Passive SSL ftp problem PIX 515
Posted on 2006-05-09
Hi Guys (again)
I am setting up an FTP server on the DMZ network of two PIX 515's. The FTP server is WS FTP Serverand has been configured with the correct out going IP address and port range for passive connections, here is the config for the machine I have on the PIX:
name 192.168.11.1 ftpserver
access-list outside_access_in permit tcp any host x.x.x.x eq ftp
access-list outside_access_in permit tcp any host x.x.x.x range 40000 5000
access-list outside_access_in permit tcp any host x.x.x.x eq https
static (DMZ,outside) x.x.x.x ftpserver netmask 255.255.255.255 0 0
When I try to connect I get this:
Started on Tuesday May 09, 2006 at 18:21:PM
Connect socket #780 to x.x.x.x, port 21...

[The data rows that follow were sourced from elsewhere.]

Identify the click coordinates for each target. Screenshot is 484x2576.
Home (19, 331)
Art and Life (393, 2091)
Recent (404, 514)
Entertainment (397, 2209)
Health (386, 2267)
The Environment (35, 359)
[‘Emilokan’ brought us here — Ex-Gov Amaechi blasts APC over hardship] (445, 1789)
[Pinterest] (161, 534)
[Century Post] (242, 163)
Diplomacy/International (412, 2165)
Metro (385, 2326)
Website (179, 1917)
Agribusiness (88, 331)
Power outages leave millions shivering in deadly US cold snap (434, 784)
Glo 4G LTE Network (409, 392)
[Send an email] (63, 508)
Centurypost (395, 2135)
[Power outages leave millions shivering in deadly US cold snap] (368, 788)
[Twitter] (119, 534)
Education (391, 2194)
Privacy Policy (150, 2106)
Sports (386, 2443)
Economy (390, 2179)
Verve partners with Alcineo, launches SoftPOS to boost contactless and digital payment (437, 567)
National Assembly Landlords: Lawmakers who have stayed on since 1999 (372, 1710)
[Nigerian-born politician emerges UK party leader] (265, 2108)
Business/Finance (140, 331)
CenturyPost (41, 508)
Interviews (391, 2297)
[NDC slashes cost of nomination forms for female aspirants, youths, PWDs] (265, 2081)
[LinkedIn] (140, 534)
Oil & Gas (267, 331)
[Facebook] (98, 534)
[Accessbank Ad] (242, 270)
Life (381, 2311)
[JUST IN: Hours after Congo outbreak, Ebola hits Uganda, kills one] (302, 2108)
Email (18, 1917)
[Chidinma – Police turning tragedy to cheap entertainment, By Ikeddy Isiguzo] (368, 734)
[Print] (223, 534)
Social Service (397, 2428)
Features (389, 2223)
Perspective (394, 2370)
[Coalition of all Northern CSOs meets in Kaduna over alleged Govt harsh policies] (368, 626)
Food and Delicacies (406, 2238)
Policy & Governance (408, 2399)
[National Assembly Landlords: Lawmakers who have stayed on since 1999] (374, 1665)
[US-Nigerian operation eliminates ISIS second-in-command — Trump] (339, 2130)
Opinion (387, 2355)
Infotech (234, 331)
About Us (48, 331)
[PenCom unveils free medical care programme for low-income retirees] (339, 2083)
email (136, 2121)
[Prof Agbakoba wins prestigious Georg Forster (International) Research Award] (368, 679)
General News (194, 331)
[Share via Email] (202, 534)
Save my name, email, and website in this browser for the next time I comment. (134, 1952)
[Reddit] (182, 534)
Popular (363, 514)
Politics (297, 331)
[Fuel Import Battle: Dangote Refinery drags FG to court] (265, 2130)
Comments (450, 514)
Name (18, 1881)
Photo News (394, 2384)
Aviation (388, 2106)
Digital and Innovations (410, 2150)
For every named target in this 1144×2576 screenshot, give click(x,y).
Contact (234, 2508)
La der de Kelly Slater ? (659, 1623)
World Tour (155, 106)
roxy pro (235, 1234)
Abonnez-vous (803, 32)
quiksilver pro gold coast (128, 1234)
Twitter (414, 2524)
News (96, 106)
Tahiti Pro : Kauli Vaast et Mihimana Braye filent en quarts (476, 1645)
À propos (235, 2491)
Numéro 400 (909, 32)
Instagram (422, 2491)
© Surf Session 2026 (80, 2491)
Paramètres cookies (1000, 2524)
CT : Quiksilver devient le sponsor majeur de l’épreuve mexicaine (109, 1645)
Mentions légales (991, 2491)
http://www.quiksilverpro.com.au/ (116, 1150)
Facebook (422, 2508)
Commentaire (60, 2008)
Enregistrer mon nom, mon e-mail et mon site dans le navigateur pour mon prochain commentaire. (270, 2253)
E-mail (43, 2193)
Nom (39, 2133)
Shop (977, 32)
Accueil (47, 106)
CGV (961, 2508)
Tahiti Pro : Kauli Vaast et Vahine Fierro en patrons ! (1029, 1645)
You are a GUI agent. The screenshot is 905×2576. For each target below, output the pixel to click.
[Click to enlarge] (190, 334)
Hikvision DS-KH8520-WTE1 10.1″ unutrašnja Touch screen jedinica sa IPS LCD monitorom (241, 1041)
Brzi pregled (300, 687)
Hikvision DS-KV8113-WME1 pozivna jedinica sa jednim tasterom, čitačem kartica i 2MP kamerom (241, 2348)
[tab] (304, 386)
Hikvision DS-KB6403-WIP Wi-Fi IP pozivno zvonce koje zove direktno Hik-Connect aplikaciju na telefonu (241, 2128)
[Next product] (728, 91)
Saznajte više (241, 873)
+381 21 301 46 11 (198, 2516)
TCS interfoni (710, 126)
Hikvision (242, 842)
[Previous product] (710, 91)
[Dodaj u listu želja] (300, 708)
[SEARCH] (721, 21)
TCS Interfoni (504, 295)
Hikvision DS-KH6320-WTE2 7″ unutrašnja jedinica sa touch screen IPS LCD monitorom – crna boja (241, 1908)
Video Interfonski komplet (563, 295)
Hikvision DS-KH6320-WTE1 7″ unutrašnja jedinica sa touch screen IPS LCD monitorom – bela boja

220 ftp01.xxxxxxxxx.com X2 WS_FTP Server 5.0.5 (136235678)
234 SSL enabled and waiting for negotiation
TLSv1, cipher TLSv1/SSLv3 (DHE-RSA-AES128-SHA) - 128 bit
331 Password required
230 user logged in
Keep alive off...
257 "/users/xxxxxxx" is current directory
200 PRIVATE data channel protection level set
227 Entering Passive Mode (216,27,90,96,156,65).
Connect socket #856 to xxxxxxx, port 40001...
226 abort successful
If I try it Active it works fine!
Can anyone let me know what I have done wrong!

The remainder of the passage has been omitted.